# start of Extract provided

# Trumpet or trombone concertos



## Dim7

The only trumpet concerto I've heard is Haydn's one, and I'm not aware of other famous trumpet concertos at all. Trombone concertos are probably even rarer and I haven't heard a single one, though it sounds like an interesting idea to me. I'm not that interested in horn or tuba concertos, though Vaughan William's tuba concerto is ok, because they have too "soft" timbre for me. French horn has really beautiful sound but I think it's somewhat boring instrument for "soloistic" stuff. On the other hand trombone and trumpet can both sound very brash, while they can sound softer as well. So any recommendations?


----------



## Mr Dull

I have a CD of Trumpet concertos played by Hakan Hardenberger and the academy of St Martins in the fields which has pieces by Hummel, Hertel,Stamitz and Haydn. My favorite is the Hummel which is a piece of music that should be much more widely known. I don't know if the CD is still available but I would recommend tracking down the Hummel concerto.

# end of Extract provided
# start of Given information

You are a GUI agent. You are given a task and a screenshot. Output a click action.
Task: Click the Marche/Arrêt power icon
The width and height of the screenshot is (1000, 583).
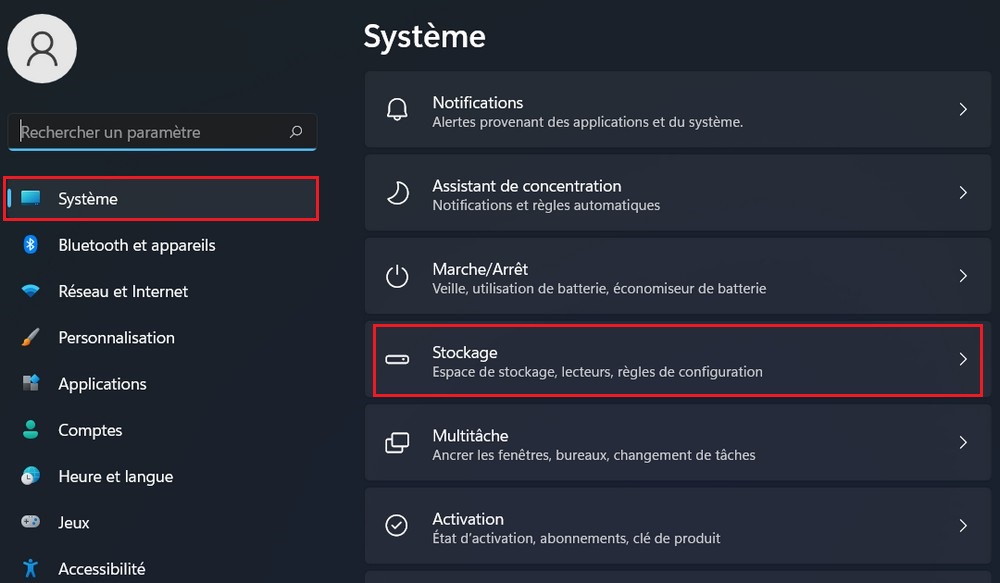point(397,276)
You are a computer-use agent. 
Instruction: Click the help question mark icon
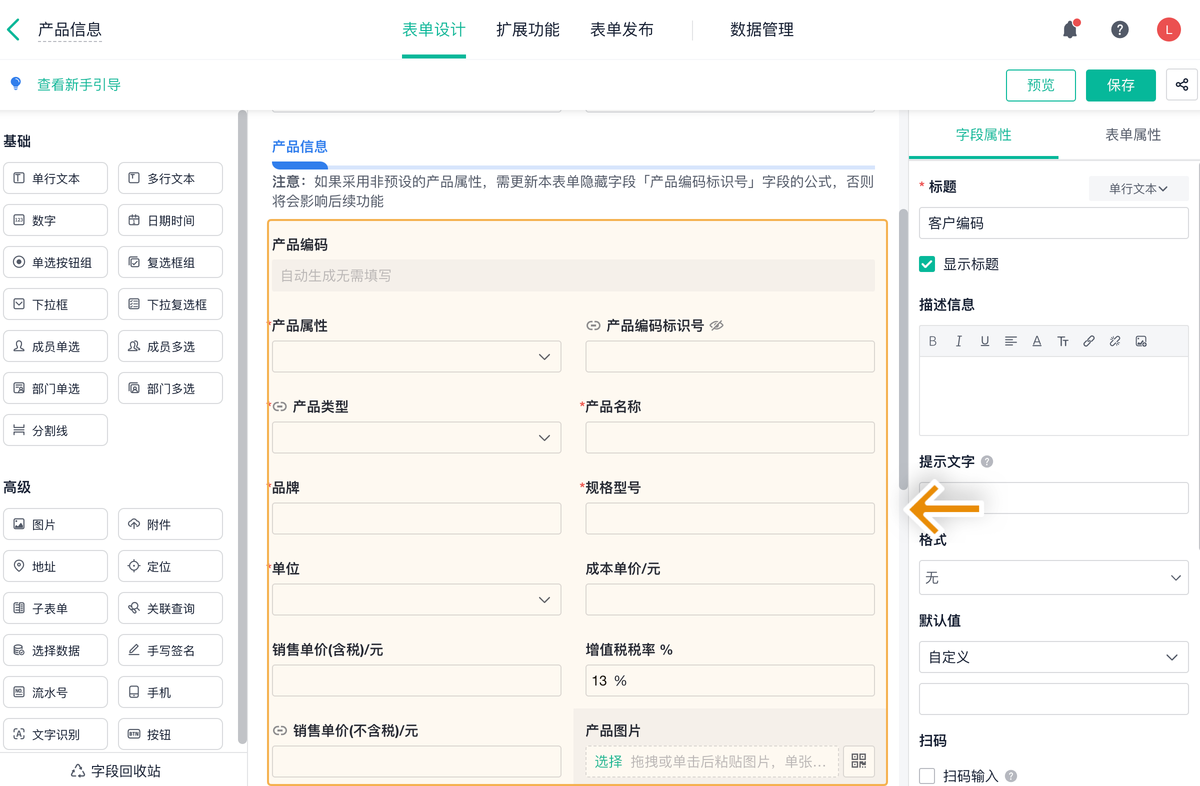1120,30
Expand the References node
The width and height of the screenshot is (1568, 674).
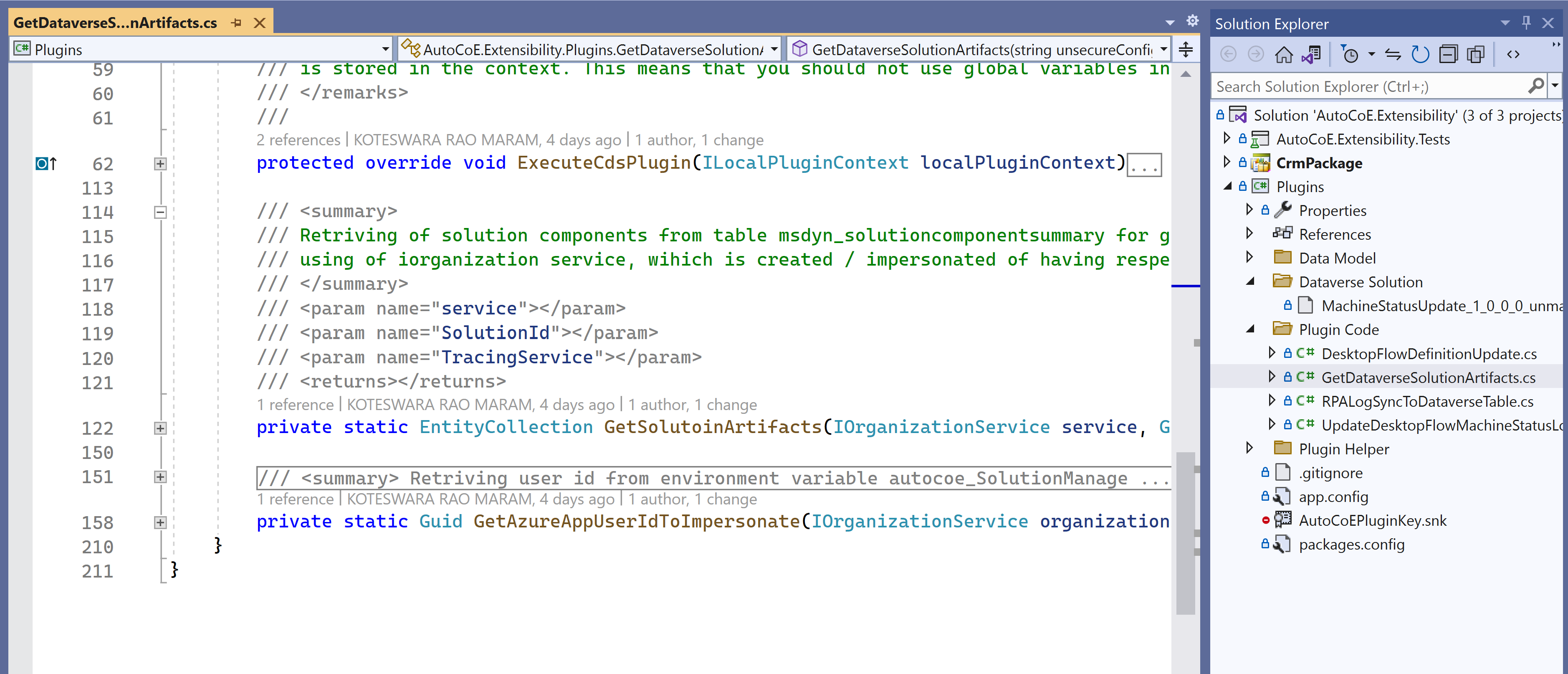tap(1249, 234)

# end of Given information

Problems:
**a.** Transcribe the forum thread on trumpet and trombone concertos, everything from "I have a CD" down to "the Hummel concerto.".
**b.** In the forum thread on trumpet and trombone concertos, list every composer whose pieces the second post says appear on the Hardenberger CD.
The records play no part in the work here.

Expected answers:
**a.**
I have a CD of Trumpet concertos played by Hakan Hardenberger and the academy of St Martins in the fields which has pieces by Hummel, Hertel,Stamitz and Haydn. My favorite is the Hummel which is a piece of music that should be much more widely known. I don't know if the CD is still available but I would recommend tracking down the Hummel concerto.

**b.** Hummel, Hertel, Stamitz, Haydn